(Problem description):
Could you lay out all of the following lines as a JSON list of strings, one string per line, with blank lines left out?

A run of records
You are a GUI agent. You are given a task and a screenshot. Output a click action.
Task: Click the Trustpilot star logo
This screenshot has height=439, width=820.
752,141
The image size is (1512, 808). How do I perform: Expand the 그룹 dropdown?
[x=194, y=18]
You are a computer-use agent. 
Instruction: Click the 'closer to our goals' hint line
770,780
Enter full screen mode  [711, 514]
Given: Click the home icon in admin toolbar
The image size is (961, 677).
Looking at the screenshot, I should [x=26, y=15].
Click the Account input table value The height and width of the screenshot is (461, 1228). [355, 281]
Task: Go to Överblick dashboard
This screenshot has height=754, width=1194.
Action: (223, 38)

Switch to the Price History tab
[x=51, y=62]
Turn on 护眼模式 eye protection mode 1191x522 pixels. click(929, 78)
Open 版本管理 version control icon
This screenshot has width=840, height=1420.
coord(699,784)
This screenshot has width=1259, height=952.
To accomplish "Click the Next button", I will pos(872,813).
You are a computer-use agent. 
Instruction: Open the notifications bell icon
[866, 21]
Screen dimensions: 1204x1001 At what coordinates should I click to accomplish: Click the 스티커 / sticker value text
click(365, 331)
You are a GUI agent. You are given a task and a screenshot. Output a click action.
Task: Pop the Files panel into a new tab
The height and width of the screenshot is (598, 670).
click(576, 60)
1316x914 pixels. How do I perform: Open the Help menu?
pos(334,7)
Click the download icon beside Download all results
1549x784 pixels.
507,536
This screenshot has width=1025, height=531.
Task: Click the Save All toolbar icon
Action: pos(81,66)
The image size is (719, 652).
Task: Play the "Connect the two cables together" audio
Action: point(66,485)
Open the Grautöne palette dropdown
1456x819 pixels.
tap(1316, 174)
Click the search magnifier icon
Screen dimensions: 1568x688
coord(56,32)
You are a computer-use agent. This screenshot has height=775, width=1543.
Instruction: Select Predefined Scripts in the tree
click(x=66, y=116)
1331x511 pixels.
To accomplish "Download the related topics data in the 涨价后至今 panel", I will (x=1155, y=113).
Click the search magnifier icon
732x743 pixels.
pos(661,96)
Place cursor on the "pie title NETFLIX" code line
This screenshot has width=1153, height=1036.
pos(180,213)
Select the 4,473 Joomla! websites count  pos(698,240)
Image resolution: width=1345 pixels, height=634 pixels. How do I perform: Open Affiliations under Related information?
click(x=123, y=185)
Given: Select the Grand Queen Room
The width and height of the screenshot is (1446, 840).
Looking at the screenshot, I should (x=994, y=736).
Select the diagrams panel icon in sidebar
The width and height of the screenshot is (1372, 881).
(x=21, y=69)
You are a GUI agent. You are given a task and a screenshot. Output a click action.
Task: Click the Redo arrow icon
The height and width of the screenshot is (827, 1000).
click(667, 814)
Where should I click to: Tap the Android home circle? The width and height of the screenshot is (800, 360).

(Output of the exercise):
[
  "You are a GUI agent. You are given a task and a screenshot. Output a click action.",
  "Task: Click the Trustpilot star logo",
  "This screenshot has height=439, width=820.",
  "752,141",
  "The image size is (1512, 808). How do I perform: Expand the 그룹 dropdown?",
  "[x=194, y=18]",
  "You are a computer-use agent. ",
  "Instruction: Click the 'closer to our goals' hint line",
  "770,780",
  "Enter full screen mode  [711, 514]",
  "Given: Click the home icon in admin toolbar",
  "The image size is (961, 677).",
  "Looking at the screenshot, I should [x=26, y=15].",
  "Click the Account input table value The height and width of the screenshot is (461, 1228). [355, 281]",
  "Task: Go to Överblick dashboard",
  "This screenshot has height=754, width=1194.",
  "Action: (223, 38)",
  "Switch to the Price History tab",
  "[x=51, y=62]",
  "Turn on 护眼模式 eye protection mode 1191x522 pixels. click(929, 78)",
  "Open 版本管理 version control icon",
  "This screenshot has width=840, height=1420.",
  "coord(699,784)",
  "This screenshot has width=1259, height=952.",
  "To accomplish \"Click the Next button\", I will pos(872,813).",
  "You are a computer-use agent. ",
  "Instruction: Open the notifications bell icon",
  "[866, 21]",
  "Screen dimensions: 1204x1001 At what coordinates should I click to accomplish: Click the 스티커 / sticker value text",
  "click(365, 331)",
  "You are a GUI agent. You are given a task and a screenshot. Output a click action.",
  "Task: Pop the Files panel into a new tab",
  "The height and width of the screenshot is (598, 670).",
  "click(576, 60)",
  "1316x914 pixels. How do I perform: Open the Help menu?",
  "pos(334,7)",
  "Click the download icon beside Download all results",
  "1549x784 pixels.",
  "507,536",
  "This screenshot has width=1025, height=531.",
  "Task: Click the Save All toolbar icon",
  "Action: pos(81,66)",
  "The image size is (719, 652).",
  "Task: Play the \"Connect the two cables together\" audio",
  "Action: point(66,485)",
  "Open the Grautöne palette dropdown",
  "1456x819 pixels.",
  "tap(1316, 174)",
  "Click the search magnifier icon",
  "Screen dimensions: 1568x688",
  "coord(56,32)",
  "You are a computer-use agent. This screenshot has height=775, width=1543.",
  "Instruction: Select Predefined Scripts in the tree",
  "click(x=66, y=116)",
  "1331x511 pixels.",
  "To accomplish \"Download the related topics data in the 涨价后至今 panel\", I will (x=1155, y=113).",
  "Click the search magnifier icon",
  "732x743 pixels.",
  "pos(661,96)",
  "Place cursor on the \"pie title NETFLIX\" code line",
  "This screenshot has width=1153, height=1036.",
  "pos(180,213)",
  "Select the 4,473 Joomla! websites count  pos(698,240)",
  "Image resolution: width=1345 pixels, height=634 pixels. How do I perform: Open Affiliations under Related information?",
  "click(x=123, y=185)",
  "Given: Select the Grand Queen Room",
  "The width and height of the screenshot is (1446, 840).",
  "Looking at the screenshot, I should (x=994, y=736).",
  "Select the diagrams panel icon in sidebar",
  "The width and height of the screenshot is (1372, 881).",
  "(x=21, y=69)",
  "You are a GUI agent. You are given a task and a screenshot. Output a click action.",
  "Task: Click the Redo arrow icon",
  "The height and width of the screenshot is (827, 1000).",
  "click(667, 814)",
  "Where should I click to: Tap the Android home circle? The width and height of the screenshot is (800, 360)."
]